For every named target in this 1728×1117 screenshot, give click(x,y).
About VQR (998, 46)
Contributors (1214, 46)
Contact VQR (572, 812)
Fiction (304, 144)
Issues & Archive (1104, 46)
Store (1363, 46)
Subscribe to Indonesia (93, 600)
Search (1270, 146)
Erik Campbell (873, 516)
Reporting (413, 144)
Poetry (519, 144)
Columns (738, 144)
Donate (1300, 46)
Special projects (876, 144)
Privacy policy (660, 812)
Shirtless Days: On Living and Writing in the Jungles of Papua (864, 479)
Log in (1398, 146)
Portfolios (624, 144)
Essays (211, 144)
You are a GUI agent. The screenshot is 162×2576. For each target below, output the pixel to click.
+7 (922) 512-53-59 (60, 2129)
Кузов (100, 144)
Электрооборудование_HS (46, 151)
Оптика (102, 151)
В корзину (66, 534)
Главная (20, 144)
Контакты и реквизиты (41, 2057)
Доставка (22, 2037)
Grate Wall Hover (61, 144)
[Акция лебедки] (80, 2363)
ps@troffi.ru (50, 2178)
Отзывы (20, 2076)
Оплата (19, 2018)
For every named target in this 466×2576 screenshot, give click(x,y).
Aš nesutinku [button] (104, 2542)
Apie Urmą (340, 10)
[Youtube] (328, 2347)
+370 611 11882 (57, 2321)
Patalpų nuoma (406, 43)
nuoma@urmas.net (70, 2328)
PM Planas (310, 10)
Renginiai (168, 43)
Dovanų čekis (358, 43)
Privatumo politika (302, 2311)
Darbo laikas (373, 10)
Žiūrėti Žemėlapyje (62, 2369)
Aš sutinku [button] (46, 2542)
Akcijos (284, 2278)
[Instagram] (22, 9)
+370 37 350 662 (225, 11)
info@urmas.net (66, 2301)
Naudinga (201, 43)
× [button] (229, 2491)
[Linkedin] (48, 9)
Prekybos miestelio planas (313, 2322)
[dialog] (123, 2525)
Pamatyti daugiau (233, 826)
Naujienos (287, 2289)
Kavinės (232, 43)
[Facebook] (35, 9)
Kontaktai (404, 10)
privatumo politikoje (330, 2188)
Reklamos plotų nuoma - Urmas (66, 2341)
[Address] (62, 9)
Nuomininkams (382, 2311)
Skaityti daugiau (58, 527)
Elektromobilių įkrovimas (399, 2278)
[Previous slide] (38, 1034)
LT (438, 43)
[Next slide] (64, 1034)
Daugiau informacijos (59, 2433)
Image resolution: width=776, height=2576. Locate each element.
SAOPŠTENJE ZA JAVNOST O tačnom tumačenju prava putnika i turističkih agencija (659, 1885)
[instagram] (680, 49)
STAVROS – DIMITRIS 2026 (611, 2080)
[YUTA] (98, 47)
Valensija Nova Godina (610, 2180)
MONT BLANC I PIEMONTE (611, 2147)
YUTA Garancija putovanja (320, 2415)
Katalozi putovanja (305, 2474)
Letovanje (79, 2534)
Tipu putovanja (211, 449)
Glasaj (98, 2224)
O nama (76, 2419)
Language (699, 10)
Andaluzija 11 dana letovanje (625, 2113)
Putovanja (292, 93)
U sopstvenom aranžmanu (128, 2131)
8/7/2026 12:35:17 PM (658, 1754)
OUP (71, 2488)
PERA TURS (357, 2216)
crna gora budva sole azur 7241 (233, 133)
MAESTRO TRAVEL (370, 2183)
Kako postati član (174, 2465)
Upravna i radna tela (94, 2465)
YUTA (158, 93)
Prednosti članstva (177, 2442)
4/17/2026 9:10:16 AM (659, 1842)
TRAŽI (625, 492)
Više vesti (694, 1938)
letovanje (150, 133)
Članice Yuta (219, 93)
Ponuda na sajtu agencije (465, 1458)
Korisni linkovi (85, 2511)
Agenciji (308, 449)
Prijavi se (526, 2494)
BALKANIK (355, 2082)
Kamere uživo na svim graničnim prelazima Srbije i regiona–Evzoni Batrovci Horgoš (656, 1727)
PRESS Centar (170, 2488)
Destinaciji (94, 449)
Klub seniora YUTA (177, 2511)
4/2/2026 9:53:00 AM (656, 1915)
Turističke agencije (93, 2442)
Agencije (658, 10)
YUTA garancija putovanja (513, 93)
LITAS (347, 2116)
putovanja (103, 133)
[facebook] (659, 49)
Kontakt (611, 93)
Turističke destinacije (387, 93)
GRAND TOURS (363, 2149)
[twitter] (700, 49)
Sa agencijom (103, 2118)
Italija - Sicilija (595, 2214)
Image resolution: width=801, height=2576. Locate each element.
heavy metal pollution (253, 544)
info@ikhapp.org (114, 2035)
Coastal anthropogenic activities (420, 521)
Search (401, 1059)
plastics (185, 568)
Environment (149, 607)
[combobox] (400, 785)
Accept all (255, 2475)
__________
WHAT YOU ARE ASKED TO DO » Extract, verbatim, the lines from the one containing "Search (401, 1059)" through the last line of the listing above.

PROBLEM SOLUTION »
Search (401, 1059)
plastics (185, 568)
Environment (149, 607)
[combobox] (400, 785)
Accept all (255, 2475)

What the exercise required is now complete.